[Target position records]
::::
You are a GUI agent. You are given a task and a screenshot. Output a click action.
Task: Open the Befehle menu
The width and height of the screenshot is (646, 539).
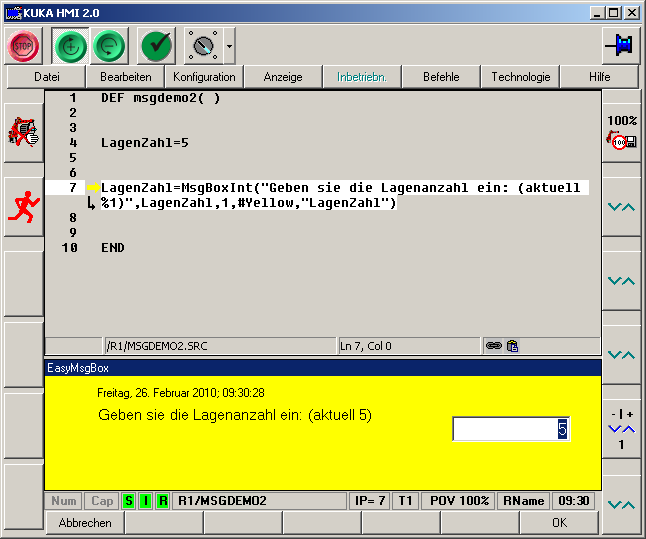(441, 77)
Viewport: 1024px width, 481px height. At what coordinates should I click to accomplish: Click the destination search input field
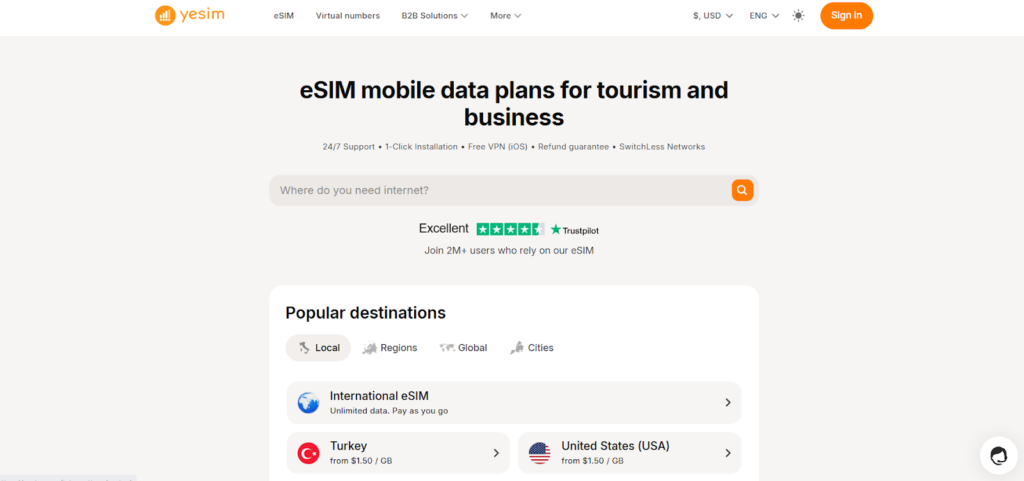point(500,190)
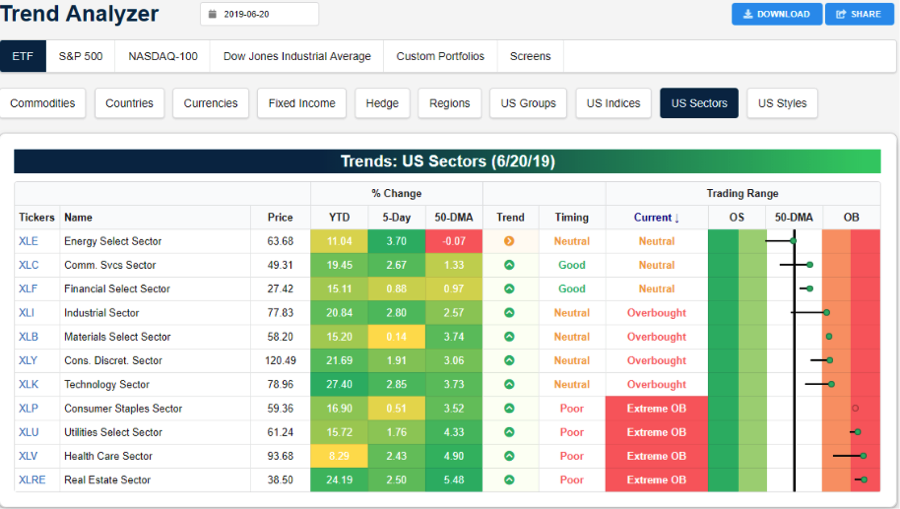Viewport: 900px width, 509px height.
Task: Open the Screens tab
Action: [530, 56]
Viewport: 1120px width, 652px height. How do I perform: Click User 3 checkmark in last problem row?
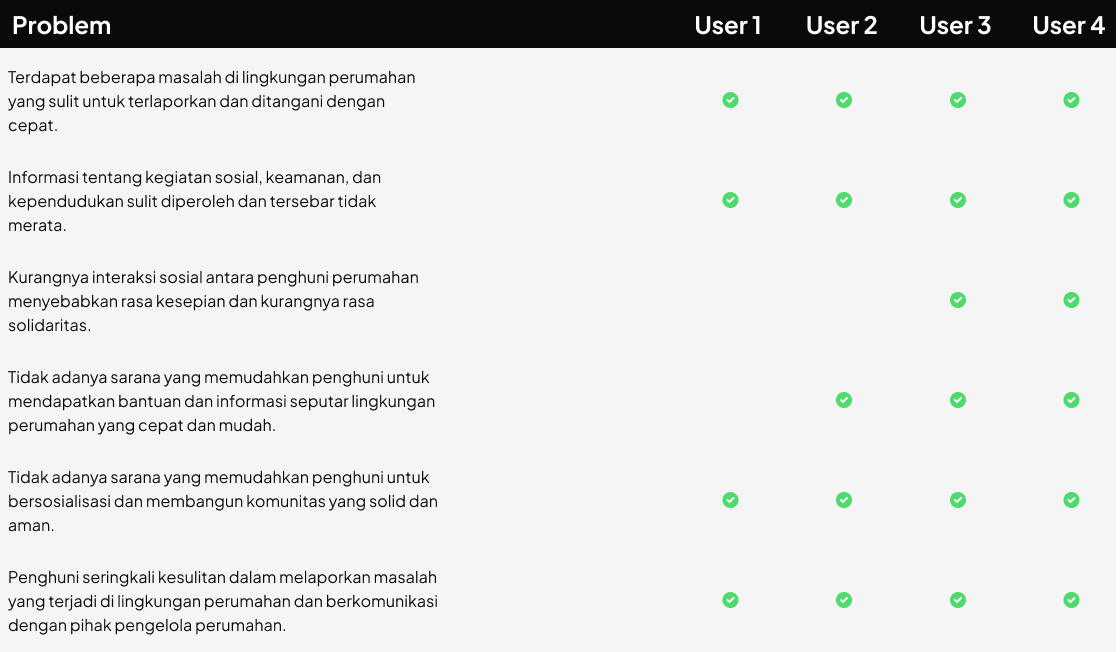(958, 600)
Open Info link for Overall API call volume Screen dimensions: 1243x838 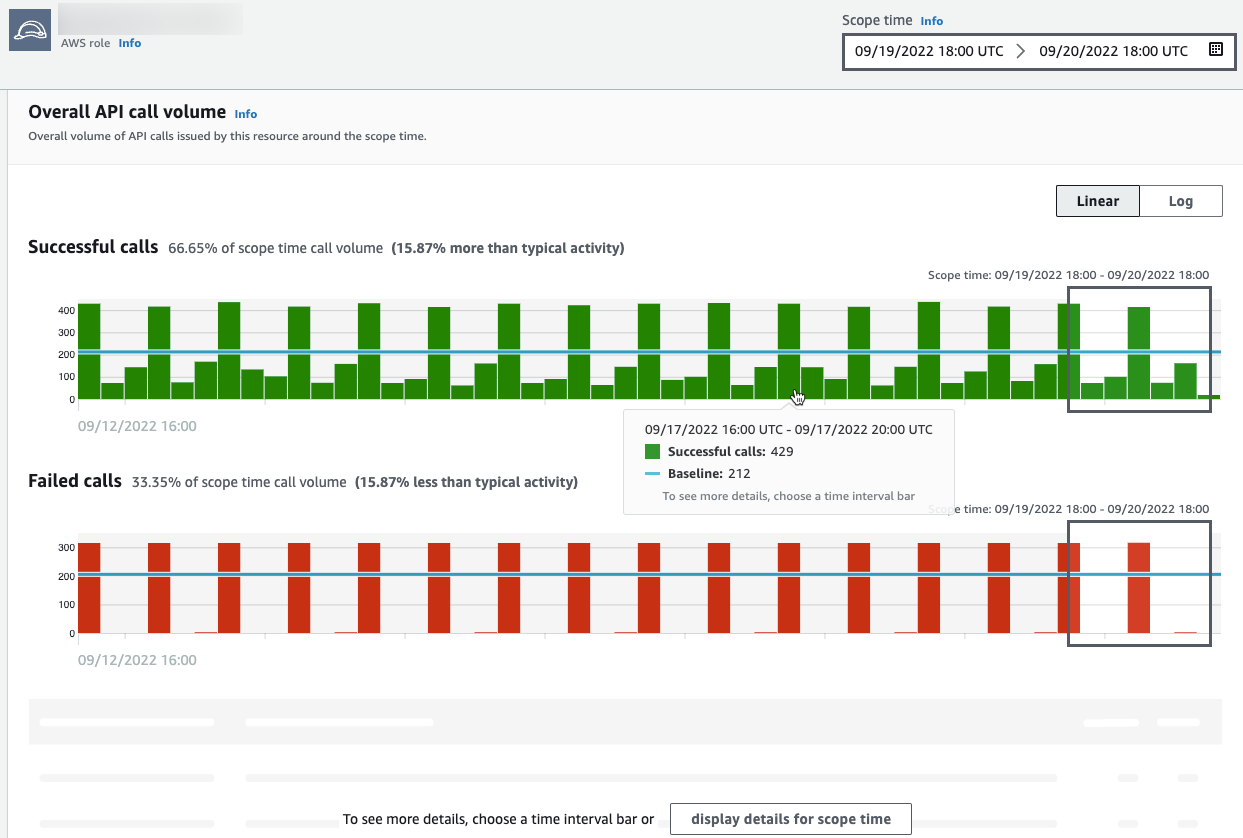246,114
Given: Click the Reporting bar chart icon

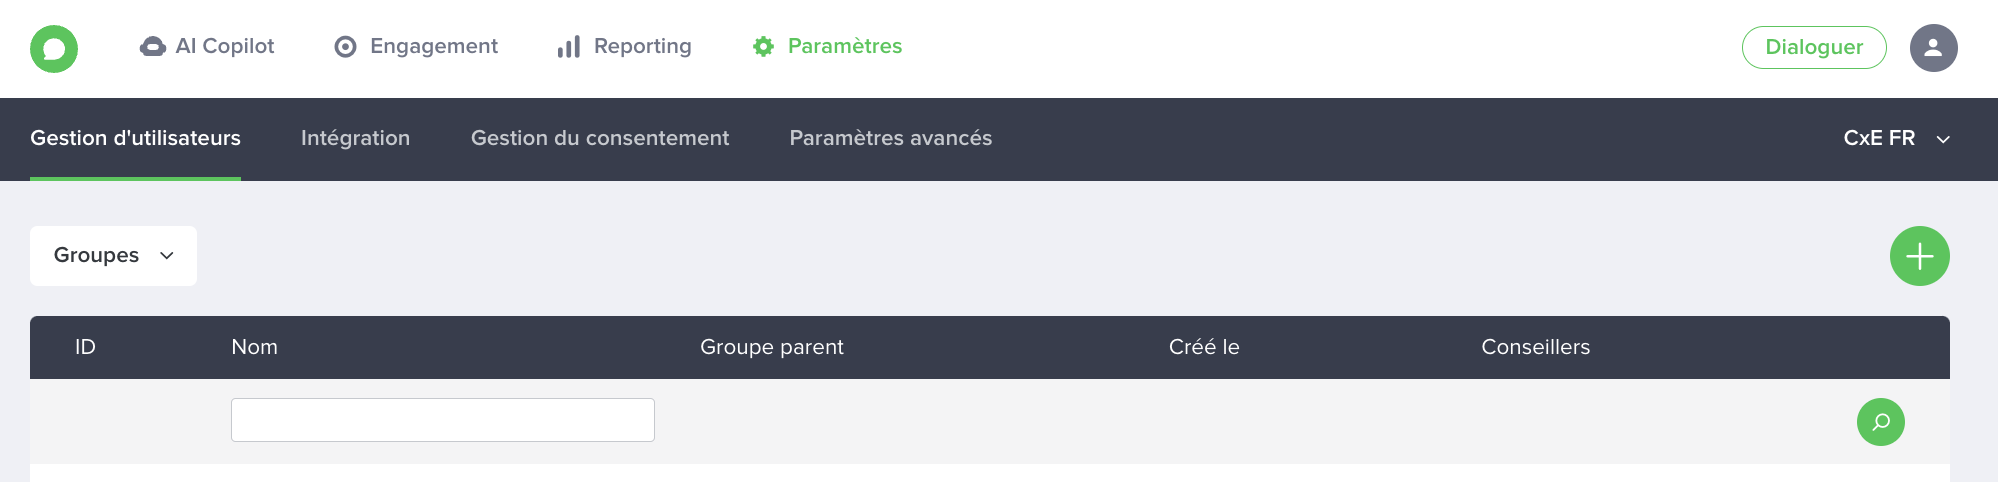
::::
GIVEN TASK:
Please count how many lines above contain the string "screenshot", and reply with only that number.

FULL ANSWER:
2